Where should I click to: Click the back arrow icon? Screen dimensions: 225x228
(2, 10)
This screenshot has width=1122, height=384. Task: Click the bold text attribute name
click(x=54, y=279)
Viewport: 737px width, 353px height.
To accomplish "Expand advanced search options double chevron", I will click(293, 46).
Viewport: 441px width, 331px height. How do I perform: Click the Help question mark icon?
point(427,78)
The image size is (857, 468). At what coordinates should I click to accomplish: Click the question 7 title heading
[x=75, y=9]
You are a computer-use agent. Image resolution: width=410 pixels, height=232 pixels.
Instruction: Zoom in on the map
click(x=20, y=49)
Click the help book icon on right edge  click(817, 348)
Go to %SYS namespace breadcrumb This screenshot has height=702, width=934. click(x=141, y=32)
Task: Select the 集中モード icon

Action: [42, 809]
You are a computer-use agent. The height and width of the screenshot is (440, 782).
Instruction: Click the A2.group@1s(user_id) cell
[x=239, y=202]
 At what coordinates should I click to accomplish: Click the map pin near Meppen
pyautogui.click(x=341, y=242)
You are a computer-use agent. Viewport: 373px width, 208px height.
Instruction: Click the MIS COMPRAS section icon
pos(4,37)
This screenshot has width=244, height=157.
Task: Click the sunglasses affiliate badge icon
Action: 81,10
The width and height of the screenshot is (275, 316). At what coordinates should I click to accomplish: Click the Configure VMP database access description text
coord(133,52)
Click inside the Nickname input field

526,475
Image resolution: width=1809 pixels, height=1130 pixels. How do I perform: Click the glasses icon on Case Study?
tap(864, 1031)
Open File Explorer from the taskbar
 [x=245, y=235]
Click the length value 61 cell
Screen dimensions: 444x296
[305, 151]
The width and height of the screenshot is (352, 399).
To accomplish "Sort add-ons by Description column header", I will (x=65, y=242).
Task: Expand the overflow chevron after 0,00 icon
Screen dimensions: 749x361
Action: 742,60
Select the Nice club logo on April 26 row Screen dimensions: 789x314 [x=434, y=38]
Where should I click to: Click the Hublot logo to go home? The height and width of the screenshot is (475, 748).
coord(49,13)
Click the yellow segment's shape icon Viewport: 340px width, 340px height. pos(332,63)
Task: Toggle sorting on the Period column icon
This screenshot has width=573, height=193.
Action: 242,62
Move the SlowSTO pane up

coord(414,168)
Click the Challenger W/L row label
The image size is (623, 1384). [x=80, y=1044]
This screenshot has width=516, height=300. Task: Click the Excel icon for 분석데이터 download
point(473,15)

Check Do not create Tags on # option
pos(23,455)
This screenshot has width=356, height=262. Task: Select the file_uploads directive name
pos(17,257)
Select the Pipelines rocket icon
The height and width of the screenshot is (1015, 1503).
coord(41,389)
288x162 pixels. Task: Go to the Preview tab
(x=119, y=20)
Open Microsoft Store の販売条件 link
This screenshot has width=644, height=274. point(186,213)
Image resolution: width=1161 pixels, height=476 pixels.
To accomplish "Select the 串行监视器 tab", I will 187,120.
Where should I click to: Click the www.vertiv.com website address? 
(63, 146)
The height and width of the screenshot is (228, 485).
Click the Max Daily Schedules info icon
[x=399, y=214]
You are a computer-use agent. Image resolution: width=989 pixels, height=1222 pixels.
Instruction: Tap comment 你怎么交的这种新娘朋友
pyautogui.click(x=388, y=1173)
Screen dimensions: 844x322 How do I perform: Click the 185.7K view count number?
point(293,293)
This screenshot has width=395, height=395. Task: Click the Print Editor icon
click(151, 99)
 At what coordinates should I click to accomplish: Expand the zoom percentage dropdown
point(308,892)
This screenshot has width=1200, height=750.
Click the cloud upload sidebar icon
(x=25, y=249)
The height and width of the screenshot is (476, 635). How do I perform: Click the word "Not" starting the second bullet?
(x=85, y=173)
---------------
#### [WHAT IS REQUIRED]
Look through the entries, and return every line that the word "chevron" appears in.

#### [EXPECTED OUTPUT]
To accomplish "Expand advanced search options double chevron", I will click(293, 46).
Task: Expand the overflow chevron after 0,00 icon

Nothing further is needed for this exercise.